Don’t carry a bomb on front of my store.
This isn’t some government program we’re talking about, it’s Lenscrafters or Starbucks. Insurance companies could come to require it, creating a veritable obstacle course down Main Street for terrorists and wackos.
It wouldn’t end terrorism but it would make terrorism more difficult. And since terrorism is typically a crime of opportunity, those who embraced such solutions could strongly encourage the bad guys to go elsewhere.
But what about constitutionality? What about cost?
I see these as passive systems that might be legal or might be able to be made legal through legislation, but that’s not my area of expertise so legal tests will have to be done.
As for cost, we’re right at the threshold of a renaissance in terahertz science.
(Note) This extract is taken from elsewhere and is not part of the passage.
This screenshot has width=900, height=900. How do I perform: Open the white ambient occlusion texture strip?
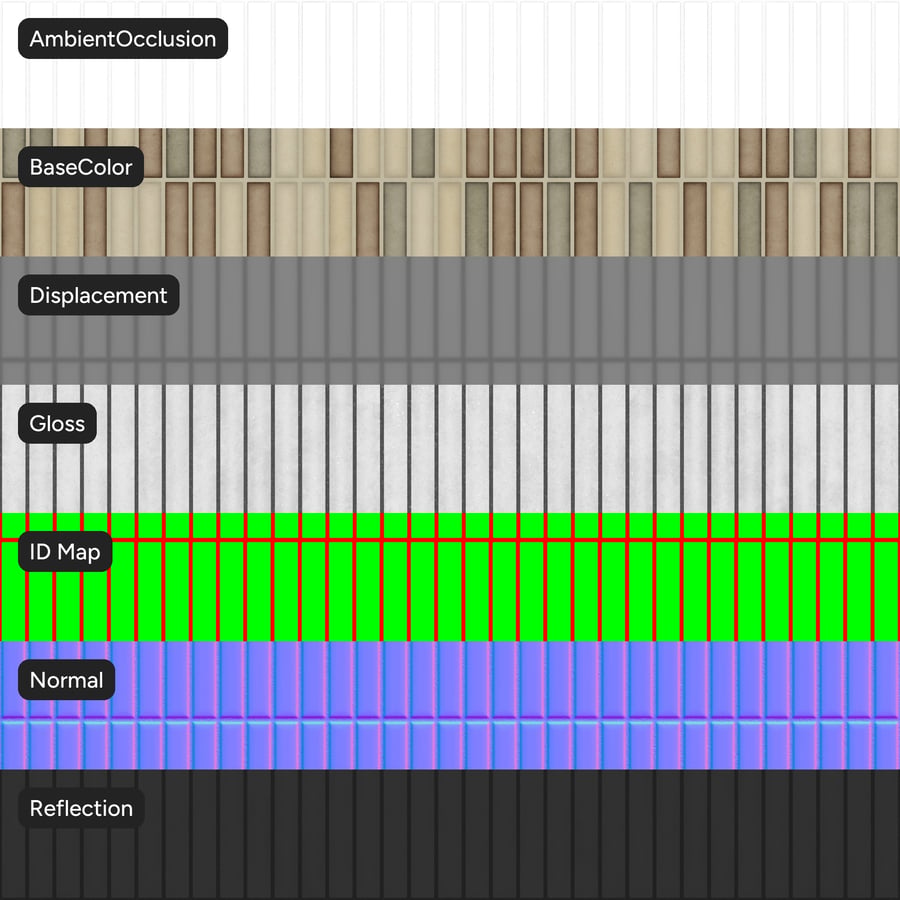tap(450, 64)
Yes, those peek-through-your undies machines at the airport cost up to $1 million, but it is important to realize they represent older science and were built for the Homeland Security pork trough: they are vastly more expensive than they need to be.
Your tax dollars at work.
Now here’s a fact that may startle you. A terahertz emitter can also be used as a detector and it is right now possible to build perfectly practical terahertz emitters as I’ve described for less than a dollar. These are devices that could be powered in every sense (both in terms of electricity and computation) by something along the lines of an iPod Touch. It’s a dongle and an app, both potentially available in volume for under $10.
What business owner wouldn’t invest in something like that, especially if it was required by the insurance company? Hell, it’s cheap enough to be provided by the insurance company.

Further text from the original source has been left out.